Aranui is one of the few cargo ship companies that will take your call and sell you a ticket. But if you want help co-ordinating the logistics, some booking companies will take care of that for you. One of them is Cptn Zeppos, a Belgium-based company owned by Joris Van Bree. Cptn Zeppos will book and deliver your tickets, take care of the necessary paperwork and arrange transportation to and from the port.


But it's far from cheap. Prices vary depending on your route, but Van Bree says a standard cabin in a cargo ship costs about $140 per day. A round trip for Halifax-Antwerp with Cptn Zeppos, which includes stops in ports along the way, three meals a day and a standard double cabin, would take 37 days and cost more than $4,000.


Despite the time, cost and inconvenience relative to flying, Van Bree says he sees growing demand for this type of travel. Aside from environmental reasons, he has noticed that some people just want to get away from their cellphones and connections to their life on land.


"The right people will say, 'Ah, interesting, I can watch the ocean all day, all night, I can watch the stars,'" said Van Bree. "Most [passengers] take books, but they don't even read because they're too busy just looking and enjoying being aboard."


One person who has tried it is Tal Oran, 27, who goes by the handle TheTravelingClatt on YouTube. Because of a fear of flying, the U.S.-based influencer has experimented with alternative methods of travel, including cargo ships.


"The experience was interesting," Oran said in an interview with What on Earth. "The cabin was phenomenal — it was kind of like a little condo with a nice bathroom, a big bedroom."


But it wasn't all smooth sailing.
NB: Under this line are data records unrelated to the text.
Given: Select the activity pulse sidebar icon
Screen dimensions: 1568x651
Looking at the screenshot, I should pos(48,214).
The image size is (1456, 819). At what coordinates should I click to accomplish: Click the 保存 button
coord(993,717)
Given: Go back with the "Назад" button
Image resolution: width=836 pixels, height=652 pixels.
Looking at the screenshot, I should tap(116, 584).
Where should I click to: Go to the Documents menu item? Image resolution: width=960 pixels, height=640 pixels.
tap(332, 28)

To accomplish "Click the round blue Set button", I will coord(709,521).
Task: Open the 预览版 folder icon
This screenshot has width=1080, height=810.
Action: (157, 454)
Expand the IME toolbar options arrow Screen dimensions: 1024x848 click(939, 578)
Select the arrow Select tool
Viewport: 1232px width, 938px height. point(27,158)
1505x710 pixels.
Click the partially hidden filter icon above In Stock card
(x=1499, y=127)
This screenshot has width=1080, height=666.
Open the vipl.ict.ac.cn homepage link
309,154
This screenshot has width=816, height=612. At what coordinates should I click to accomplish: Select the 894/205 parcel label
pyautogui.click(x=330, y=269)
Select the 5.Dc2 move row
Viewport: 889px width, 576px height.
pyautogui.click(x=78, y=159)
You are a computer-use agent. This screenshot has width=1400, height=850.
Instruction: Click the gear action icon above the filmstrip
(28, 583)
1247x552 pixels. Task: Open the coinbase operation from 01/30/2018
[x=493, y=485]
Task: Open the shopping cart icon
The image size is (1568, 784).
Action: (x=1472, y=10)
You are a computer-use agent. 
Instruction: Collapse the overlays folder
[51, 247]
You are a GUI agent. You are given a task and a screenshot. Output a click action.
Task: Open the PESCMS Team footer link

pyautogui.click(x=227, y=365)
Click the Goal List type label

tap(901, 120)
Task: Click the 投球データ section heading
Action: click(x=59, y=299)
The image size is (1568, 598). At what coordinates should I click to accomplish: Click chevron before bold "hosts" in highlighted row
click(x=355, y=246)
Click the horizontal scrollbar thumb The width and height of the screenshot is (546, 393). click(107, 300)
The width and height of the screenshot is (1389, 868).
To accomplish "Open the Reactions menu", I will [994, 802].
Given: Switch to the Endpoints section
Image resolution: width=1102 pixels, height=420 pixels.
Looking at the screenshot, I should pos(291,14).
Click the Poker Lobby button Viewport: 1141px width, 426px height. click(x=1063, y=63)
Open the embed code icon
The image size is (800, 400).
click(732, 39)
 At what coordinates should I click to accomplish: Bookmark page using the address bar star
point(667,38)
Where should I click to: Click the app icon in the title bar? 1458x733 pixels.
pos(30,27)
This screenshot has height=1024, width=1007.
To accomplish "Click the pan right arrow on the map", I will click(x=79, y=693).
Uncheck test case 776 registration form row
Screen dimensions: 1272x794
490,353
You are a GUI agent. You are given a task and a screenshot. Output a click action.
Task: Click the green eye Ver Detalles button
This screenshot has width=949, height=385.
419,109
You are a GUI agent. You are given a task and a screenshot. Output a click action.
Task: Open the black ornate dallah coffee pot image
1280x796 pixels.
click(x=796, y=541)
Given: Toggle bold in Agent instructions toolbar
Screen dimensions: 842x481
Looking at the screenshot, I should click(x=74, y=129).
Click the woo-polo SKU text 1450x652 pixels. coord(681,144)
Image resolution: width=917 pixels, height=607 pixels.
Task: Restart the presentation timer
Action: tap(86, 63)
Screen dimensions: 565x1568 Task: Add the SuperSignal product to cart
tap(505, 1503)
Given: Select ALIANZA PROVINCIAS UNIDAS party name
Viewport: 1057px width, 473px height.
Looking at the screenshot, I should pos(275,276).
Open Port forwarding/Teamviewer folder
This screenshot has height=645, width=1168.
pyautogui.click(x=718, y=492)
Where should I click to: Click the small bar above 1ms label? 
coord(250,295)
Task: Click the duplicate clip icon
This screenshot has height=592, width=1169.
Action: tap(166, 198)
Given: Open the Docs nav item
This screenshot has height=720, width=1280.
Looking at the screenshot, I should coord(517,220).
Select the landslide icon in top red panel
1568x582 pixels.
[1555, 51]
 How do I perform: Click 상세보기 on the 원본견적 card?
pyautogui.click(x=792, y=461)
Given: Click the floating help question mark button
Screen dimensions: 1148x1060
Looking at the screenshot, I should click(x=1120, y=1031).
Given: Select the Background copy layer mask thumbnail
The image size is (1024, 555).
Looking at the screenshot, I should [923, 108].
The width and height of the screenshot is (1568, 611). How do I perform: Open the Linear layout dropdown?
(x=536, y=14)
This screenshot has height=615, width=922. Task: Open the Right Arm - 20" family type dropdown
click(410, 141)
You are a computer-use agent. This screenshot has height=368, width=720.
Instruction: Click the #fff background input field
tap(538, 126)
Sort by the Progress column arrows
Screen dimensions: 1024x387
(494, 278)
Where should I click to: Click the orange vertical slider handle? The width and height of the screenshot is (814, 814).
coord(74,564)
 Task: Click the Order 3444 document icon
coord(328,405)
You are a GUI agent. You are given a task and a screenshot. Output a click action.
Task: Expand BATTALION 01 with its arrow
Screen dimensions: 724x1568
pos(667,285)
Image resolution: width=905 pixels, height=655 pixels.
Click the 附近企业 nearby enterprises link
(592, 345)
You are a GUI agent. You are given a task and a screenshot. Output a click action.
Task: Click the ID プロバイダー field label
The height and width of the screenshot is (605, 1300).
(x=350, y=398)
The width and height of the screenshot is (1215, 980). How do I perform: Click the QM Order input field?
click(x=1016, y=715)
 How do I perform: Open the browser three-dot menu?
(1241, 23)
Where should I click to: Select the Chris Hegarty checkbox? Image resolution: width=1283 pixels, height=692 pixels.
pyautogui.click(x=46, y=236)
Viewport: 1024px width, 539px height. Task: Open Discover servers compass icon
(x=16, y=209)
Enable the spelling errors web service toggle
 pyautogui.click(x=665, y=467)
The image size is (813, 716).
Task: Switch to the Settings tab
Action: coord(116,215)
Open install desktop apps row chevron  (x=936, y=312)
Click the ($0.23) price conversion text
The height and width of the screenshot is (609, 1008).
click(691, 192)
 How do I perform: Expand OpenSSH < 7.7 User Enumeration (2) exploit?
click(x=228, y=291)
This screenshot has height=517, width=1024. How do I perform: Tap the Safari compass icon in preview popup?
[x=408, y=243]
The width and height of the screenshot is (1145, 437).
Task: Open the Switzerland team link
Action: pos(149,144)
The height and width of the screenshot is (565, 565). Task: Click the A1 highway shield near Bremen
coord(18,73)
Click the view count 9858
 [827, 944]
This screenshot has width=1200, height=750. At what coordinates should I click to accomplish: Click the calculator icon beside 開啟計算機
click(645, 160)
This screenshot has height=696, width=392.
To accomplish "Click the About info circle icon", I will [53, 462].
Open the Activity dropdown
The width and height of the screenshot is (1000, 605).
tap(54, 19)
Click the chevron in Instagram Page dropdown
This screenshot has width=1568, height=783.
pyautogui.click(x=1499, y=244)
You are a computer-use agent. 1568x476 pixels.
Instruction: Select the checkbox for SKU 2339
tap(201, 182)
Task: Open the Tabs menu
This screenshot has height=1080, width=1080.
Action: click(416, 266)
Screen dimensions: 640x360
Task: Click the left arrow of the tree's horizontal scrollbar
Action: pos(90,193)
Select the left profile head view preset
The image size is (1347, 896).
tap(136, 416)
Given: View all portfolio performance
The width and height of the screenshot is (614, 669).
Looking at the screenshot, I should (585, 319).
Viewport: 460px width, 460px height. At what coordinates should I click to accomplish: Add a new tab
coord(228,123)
On the open seas, there is always the potential of rough weather. "The ship was rocking for four days non-stop," said Oran. "I couldn't pee normally, I couldn't brush my teeth. I didn't get seasick but … you're just wobbly and dizzy."


A few What on Earth listeners shared their impressions of cargo ship travel.


"I had a wonderful experience on a freighter in 1964, and yes, we were on the edge of a storm … I was 24 years old and it was an adventure," said Pauline Ciaffone.


Andrea Lawrence from Logan Lake, B.C., said she and her partner began travelling the world in 1970, during which time they spent 19 days on a freighter heading across the Atlantic to Rotterdam, in the Netherlands.


"Our room was spacious, and being an Italian freighter, the food was a parade of delicious pizzas, ravioli and lasagna," said Lawrence. "But yes, in November, the sea was stormy enough to throw us out of our beds…. Definitely an unforgettable adventure for two 20-year-olds!"


Given all this, flying is probably too convenient and affordable to abandon entirely.


Easthope said he would seriously consider cargo ships as a way to travel. He's retired, has time on his hands and says he prefers boats to planes anyway. But when asked why he prefers cargo ships over traditional cruise ships, Easthope is quite direct.


"Cruise ships are too ostentatious for me. I don't like getting assailed with food."